Data for locating visible targets
⟨

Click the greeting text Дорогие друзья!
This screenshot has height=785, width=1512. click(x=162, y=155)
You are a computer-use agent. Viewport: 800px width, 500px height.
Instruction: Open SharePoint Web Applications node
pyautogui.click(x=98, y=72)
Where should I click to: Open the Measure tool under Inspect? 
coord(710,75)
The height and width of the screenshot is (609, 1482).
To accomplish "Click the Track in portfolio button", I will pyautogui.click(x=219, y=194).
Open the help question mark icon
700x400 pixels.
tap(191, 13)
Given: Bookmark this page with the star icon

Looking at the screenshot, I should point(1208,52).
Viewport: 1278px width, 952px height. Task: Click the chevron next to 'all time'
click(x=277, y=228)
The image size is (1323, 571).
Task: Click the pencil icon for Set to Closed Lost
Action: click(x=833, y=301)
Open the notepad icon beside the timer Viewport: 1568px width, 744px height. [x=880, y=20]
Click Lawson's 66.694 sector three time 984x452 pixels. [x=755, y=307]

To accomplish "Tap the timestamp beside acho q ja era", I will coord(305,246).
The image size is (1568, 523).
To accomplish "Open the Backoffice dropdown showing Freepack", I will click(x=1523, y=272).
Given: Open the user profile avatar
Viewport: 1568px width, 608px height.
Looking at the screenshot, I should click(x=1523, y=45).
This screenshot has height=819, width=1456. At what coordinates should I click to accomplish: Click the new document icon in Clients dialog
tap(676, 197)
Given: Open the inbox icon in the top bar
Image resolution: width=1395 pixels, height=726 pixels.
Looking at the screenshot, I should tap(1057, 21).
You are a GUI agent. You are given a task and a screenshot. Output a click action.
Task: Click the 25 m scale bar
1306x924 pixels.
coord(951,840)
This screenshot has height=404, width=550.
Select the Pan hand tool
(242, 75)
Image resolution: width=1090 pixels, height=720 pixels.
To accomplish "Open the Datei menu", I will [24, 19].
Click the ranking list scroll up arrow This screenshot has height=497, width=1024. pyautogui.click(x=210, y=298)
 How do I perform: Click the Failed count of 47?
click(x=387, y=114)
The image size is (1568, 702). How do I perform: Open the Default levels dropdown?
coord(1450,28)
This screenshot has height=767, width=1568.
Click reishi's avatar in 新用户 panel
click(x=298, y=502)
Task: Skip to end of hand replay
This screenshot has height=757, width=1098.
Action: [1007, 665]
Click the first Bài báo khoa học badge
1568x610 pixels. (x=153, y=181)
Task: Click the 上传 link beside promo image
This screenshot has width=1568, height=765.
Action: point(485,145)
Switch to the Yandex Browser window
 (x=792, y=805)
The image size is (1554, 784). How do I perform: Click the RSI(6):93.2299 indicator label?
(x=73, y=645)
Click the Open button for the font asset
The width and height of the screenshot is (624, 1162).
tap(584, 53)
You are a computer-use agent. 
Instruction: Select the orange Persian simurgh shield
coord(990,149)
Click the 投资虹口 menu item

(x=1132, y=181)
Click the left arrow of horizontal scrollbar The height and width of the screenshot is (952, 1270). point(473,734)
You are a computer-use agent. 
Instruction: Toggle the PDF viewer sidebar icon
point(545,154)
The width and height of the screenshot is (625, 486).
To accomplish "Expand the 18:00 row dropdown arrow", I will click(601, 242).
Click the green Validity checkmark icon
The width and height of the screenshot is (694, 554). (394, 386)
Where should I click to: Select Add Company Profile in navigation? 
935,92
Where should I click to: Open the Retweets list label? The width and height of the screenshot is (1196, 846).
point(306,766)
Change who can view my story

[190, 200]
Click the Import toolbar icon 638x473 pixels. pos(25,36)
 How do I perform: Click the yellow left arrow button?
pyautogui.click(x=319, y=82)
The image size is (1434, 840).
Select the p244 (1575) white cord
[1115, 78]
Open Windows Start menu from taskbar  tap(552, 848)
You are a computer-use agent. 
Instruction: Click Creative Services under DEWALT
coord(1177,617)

⟩

● **Task to carry out**
Output the lines above as a JSON list of strings, one string per line, with blank lines omitted.

● **Answer to this exercise**
[
  "Click the greeting text Дорогие друзья!",
  "This screenshot has height=785, width=1512. click(x=162, y=155)",
  "You are a computer-use agent. Viewport: 800px width, 500px height.",
  "Instruction: Open SharePoint Web Applications node",
  "pyautogui.click(x=98, y=72)",
  "Where should I click to: Open the Measure tool under Inspect? ",
  "coord(710,75)",
  "The height and width of the screenshot is (609, 1482).",
  "To accomplish \"Click the Track in portfolio button\", I will pyautogui.click(x=219, y=194).",
  "Open the help question mark icon",
  "700x400 pixels.",
  "tap(191, 13)",
  "Given: Bookmark this page with the star icon",
  "Looking at the screenshot, I should point(1208,52).",
  "Viewport: 1278px width, 952px height. Task: Click the chevron next to 'all time'",
  "click(x=277, y=228)",
  "The image size is (1323, 571).",
  "Task: Click the pencil icon for Set to Closed Lost",
  "Action: click(x=833, y=301)",
  "Open the notepad icon beside the timer Viewport: 1568px width, 744px height. [x=880, y=20]",
  "Click Lawson's 66.694 sector three time 984x452 pixels. [x=755, y=307]",
  "To accomplish \"Tap the timestamp beside acho q ja era\", I will coord(305,246).",
  "The image size is (1568, 523).",
  "To accomplish \"Open the Backoffice dropdown showing Freepack\", I will click(x=1523, y=272).",
  "Given: Open the user profile avatar",
  "Viewport: 1568px width, 608px height.",
  "Looking at the screenshot, I should click(x=1523, y=45).",
  "This screenshot has height=819, width=1456. At what coordinates should I click to accomplish: Click the new document icon in Clients dialog",
  "tap(676, 197)",
  "Given: Open the inbox icon in the top bar",
  "Image resolution: width=1395 pixels, height=726 pixels.",
  "Looking at the screenshot, I should tap(1057, 21).",
  "You are a GUI agent. You are given a task and a screenshot. Output a click action.",
  "Task: Click the 25 m scale bar",
  "1306x924 pixels.",
  "coord(951,840)",
  "This screenshot has height=404, width=550.",
  "Select the Pan hand tool",
  "(242, 75)",
  "Image resolution: width=1090 pixels, height=720 pixels.",
  "To accomplish \"Open the Datei menu\", I will [24, 19].",
  "Click the ranking list scroll up arrow This screenshot has height=497, width=1024. pyautogui.click(x=210, y=298)",
  " How do I perform: Click the Failed count of 47?",
  "click(x=387, y=114)",
  "The image size is (1568, 702). How do I perform: Open the Default levels dropdown?",
  "coord(1450,28)",
  "This screenshot has height=767, width=1568.",
  "Click reishi's avatar in 新用户 panel",
  "click(x=298, y=502)",
  "Task: Skip to end of hand replay",
  "This screenshot has height=757, width=1098.",
  "Action: [1007, 665]",
  "Click the first Bài báo khoa học badge",
  "1568x610 pixels. (x=153, y=181)",
  "Task: Click the 上传 link beside promo image",
  "This screenshot has width=1568, height=765.",
  "Action: point(485,145)",
  "Switch to the Yandex Browser window",
  " (x=792, y=805)",
  "The image size is (1554, 784). How do I perform: Click the RSI(6):93.2299 indicator label?",
  "(x=73, y=645)",
  "Click the Open button for the font asset",
  "The width and height of the screenshot is (624, 1162).",
  "tap(584, 53)",
  "You are a computer-use agent. ",
  "Instruction: Select the orange Persian simurgh shield",
  "coord(990,149)",
  "Click the 投资虹口 menu item",
  "(x=1132, y=181)",
  "Click the left arrow of horizontal scrollbar The height and width of the screenshot is (952, 1270). point(473,734)",
  "You are a computer-use agent. ",
  "Instruction: Toggle the PDF viewer sidebar icon",
  "point(545,154)",
  "The width and height of the screenshot is (625, 486).",
  "To accomplish \"Expand the 18:00 row dropdown arrow\", I will click(601, 242).",
  "Click the green Validity checkmark icon",
  "The width and height of the screenshot is (694, 554). (394, 386)",
  "Where should I click to: Select Add Company Profile in navigation? ",
  "935,92",
  "Where should I click to: Open the Retweets list label? The width and height of the screenshot is (1196, 846).",
  "point(306,766)",
  "Change who can view my story",
  "[190, 200]",
  "Click the Import toolbar icon 638x473 pixels. pos(25,36)",
  " How do I perform: Click the yellow left arrow button?",
  "pyautogui.click(x=319, y=82)",
  "The image size is (1434, 840).",
  "Select the p244 (1575) white cord",
  "[1115, 78]",
  "Open Windows Start menu from taskbar  tap(552, 848)",
  "You are a computer-use agent. ",
  "Instruction: Click Creative Services under DEWALT",
  "coord(1177,617)"
]